** begin MATERIAL PROVIDED **
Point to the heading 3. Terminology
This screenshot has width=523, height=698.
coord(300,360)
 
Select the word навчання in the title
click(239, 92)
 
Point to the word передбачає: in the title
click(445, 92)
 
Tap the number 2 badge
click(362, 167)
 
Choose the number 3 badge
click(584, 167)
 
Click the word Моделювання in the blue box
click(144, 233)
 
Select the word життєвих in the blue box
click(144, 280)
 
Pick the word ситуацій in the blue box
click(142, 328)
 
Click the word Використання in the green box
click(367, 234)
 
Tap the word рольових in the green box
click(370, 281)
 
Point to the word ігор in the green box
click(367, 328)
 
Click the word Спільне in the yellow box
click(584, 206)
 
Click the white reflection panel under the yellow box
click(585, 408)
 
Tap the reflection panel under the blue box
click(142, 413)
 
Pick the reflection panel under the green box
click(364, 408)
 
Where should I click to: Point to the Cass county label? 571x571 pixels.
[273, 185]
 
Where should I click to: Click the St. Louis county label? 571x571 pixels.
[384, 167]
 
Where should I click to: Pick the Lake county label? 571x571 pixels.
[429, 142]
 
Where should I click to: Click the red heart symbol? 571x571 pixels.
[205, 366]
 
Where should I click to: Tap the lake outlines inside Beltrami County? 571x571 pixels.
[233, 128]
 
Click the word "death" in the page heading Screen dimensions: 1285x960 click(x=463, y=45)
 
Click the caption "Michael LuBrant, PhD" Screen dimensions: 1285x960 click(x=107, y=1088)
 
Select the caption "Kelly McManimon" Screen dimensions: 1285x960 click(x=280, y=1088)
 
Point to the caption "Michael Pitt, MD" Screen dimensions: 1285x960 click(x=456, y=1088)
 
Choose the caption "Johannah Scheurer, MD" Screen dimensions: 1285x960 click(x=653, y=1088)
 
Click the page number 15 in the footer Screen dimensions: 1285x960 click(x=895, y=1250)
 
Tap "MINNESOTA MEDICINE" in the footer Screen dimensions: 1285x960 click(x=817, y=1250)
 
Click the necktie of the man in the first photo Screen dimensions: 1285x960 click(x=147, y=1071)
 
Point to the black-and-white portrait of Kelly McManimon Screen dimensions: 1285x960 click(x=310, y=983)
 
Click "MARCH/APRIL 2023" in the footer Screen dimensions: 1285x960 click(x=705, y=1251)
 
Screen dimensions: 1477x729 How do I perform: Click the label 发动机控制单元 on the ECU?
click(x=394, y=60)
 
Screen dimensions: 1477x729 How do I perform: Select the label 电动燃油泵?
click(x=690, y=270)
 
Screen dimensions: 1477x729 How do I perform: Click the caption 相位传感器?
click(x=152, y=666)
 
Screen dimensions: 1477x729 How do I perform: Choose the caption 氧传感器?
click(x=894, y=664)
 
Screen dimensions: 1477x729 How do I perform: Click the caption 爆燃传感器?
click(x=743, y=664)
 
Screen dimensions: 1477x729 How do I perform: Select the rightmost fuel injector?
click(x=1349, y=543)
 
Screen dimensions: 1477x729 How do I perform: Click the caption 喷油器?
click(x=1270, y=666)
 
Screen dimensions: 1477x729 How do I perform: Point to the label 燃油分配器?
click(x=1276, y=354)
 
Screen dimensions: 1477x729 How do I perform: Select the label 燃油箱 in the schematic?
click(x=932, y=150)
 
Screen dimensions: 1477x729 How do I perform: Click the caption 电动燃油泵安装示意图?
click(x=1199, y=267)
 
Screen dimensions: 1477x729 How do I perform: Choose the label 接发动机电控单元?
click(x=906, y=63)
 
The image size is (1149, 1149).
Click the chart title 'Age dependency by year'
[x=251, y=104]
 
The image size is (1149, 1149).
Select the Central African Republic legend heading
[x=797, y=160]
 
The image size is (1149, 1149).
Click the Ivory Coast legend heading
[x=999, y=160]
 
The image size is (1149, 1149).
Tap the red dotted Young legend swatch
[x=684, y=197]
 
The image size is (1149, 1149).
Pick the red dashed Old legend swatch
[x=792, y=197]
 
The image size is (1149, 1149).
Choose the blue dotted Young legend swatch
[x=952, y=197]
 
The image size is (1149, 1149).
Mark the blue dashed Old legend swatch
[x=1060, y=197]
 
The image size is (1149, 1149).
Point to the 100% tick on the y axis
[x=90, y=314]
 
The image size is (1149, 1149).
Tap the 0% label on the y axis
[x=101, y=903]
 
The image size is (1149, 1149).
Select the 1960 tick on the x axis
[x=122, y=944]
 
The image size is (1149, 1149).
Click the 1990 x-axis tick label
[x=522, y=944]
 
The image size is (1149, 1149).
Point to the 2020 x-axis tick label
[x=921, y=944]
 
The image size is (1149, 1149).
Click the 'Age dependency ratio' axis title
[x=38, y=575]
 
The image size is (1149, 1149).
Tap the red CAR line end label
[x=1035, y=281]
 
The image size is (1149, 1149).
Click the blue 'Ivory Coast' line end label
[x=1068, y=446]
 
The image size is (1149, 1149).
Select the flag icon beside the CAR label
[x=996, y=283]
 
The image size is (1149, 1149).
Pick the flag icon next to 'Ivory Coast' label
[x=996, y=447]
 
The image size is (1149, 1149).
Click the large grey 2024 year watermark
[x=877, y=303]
** end MATERIAL PROVIDED **
Format every one of the rows above as a JSON list of strings, one string per line, and omit the blank lines.

● RESPONSE
[
  "Point to the heading 3. Terminology",
  "This screenshot has width=523, height=698.",
  "coord(300,360)",
  "Select the word навчання in the title",
  "click(239, 92)",
  "Point to the word передбачає: in the title",
  "click(445, 92)",
  "Tap the number 2 badge",
  "click(362, 167)",
  "Choose the number 3 badge",
  "click(584, 167)",
  "Click the word Моделювання in the blue box",
  "click(144, 233)",
  "Select the word життєвих in the blue box",
  "click(144, 280)",
  "Pick the word ситуацій in the blue box",
  "click(142, 328)",
  "Click the word Використання in the green box",
  "click(367, 234)",
  "Tap the word рольових in the green box",
  "click(370, 281)",
  "Point to the word ігор in the green box",
  "click(367, 328)",
  "Click the word Спільне in the yellow box",
  "click(584, 206)",
  "Click the white reflection panel under the yellow box",
  "click(585, 408)",
  "Tap the reflection panel under the blue box",
  "click(142, 413)",
  "Pick the reflection panel under the green box",
  "click(364, 408)",
  "Where should I click to: Point to the Cass county label? 571x571 pixels.",
  "[273, 185]",
  "Where should I click to: Click the St. Louis county label? 571x571 pixels.",
  "[384, 167]",
  "Where should I click to: Pick the Lake county label? 571x571 pixels.",
  "[429, 142]",
  "Where should I click to: Click the red heart symbol? 571x571 pixels.",
  "[205, 366]",
  "Where should I click to: Tap the lake outlines inside Beltrami County? 571x571 pixels.",
  "[233, 128]",
  "Click the word \"death\" in the page heading Screen dimensions: 1285x960 click(x=463, y=45)",
  "Click the caption \"Michael LuBrant, PhD\" Screen dimensions: 1285x960 click(x=107, y=1088)",
  "Select the caption \"Kelly McManimon\" Screen dimensions: 1285x960 click(x=280, y=1088)",
  "Point to the caption \"Michael Pitt, MD\" Screen dimensions: 1285x960 click(x=456, y=1088)",
  "Choose the caption \"Johannah Scheurer, MD\" Screen dimensions: 1285x960 click(x=653, y=1088)",
  "Click the page number 15 in the footer Screen dimensions: 1285x960 click(x=895, y=1250)",
  "Tap \"MINNESOTA MEDICINE\" in the footer Screen dimensions: 1285x960 click(x=817, y=1250)",
  "Click the necktie of the man in the first photo Screen dimensions: 1285x960 click(x=147, y=1071)",
  "Point to the black-and-white portrait of Kelly McManimon Screen dimensions: 1285x960 click(x=310, y=983)",
  "Click \"MARCH/APRIL 2023\" in the footer Screen dimensions: 1285x960 click(x=705, y=1251)",
  "Screen dimensions: 1477x729 How do I perform: Click the label 发动机控制单元 on the ECU?",
  "click(x=394, y=60)",
  "Screen dimensions: 1477x729 How do I perform: Select the label 电动燃油泵?",
  "click(x=690, y=270)",
  "Screen dimensions: 1477x729 How do I perform: Click the caption 相位传感器?",
  "click(x=152, y=666)",
  "Screen dimensions: 1477x729 How do I perform: Choose the caption 氧传感器?",
  "click(x=894, y=664)",
  "Screen dimensions: 1477x729 How do I perform: Click the caption 爆燃传感器?",
  "click(x=743, y=664)",
  "Screen dimensions: 1477x729 How do I perform: Select the rightmost fuel injector?",
  "click(x=1349, y=543)",
  "Screen dimensions: 1477x729 How do I perform: Click the caption 喷油器?",
  "click(x=1270, y=666)",
  "Screen dimensions: 1477x729 How do I perform: Point to the label 燃油分配器?",
  "click(x=1276, y=354)",
  "Screen dimensions: 1477x729 How do I perform: Select the label 燃油箱 in the schematic?",
  "click(x=932, y=150)",
  "Screen dimensions: 1477x729 How do I perform: Click the caption 电动燃油泵安装示意图?",
  "click(x=1199, y=267)",
  "Screen dimensions: 1477x729 How do I perform: Choose the label 接发动机电控单元?",
  "click(x=906, y=63)",
  "The image size is (1149, 1149).",
  "Click the chart title 'Age dependency by year'",
  "[x=251, y=104]",
  "The image size is (1149, 1149).",
  "Select the Central African Republic legend heading",
  "[x=797, y=160]",
  "The image size is (1149, 1149).",
  "Click the Ivory Coast legend heading",
  "[x=999, y=160]",
  "The image size is (1149, 1149).",
  "Tap the red dotted Young legend swatch",
  "[x=684, y=197]",
  "The image size is (1149, 1149).",
  "Pick the red dashed Old legend swatch",
  "[x=792, y=197]",
  "The image size is (1149, 1149).",
  "Choose the blue dotted Young legend swatch",
  "[x=952, y=197]",
  "The image size is (1149, 1149).",
  "Mark the blue dashed Old legend swatch",
  "[x=1060, y=197]",
  "The image size is (1149, 1149).",
  "Point to the 100% tick on the y axis",
  "[x=90, y=314]",
  "The image size is (1149, 1149).",
  "Tap the 0% label on the y axis",
  "[x=101, y=903]",
  "The image size is (1149, 1149).",
  "Select the 1960 tick on the x axis",
  "[x=122, y=944]",
  "The image size is (1149, 1149).",
  "Click the 1990 x-axis tick label",
  "[x=522, y=944]",
  "The image size is (1149, 1149).",
  "Point to the 2020 x-axis tick label",
  "[x=921, y=944]",
  "The image size is (1149, 1149).",
  "Click the 'Age dependency ratio' axis title",
  "[x=38, y=575]",
  "The image size is (1149, 1149).",
  "Tap the red CAR line end label",
  "[x=1035, y=281]",
  "The image size is (1149, 1149).",
  "Click the blue 'Ivory Coast' line end label",
  "[x=1068, y=446]",
  "The image size is (1149, 1149).",
  "Select the flag icon beside the CAR label",
  "[x=996, y=283]",
  "The image size is (1149, 1149).",
  "Pick the flag icon next to 'Ivory Coast' label",
  "[x=996, y=447]",
  "The image size is (1149, 1149).",
  "Click the large grey 2024 year watermark",
  "[x=877, y=303]"
]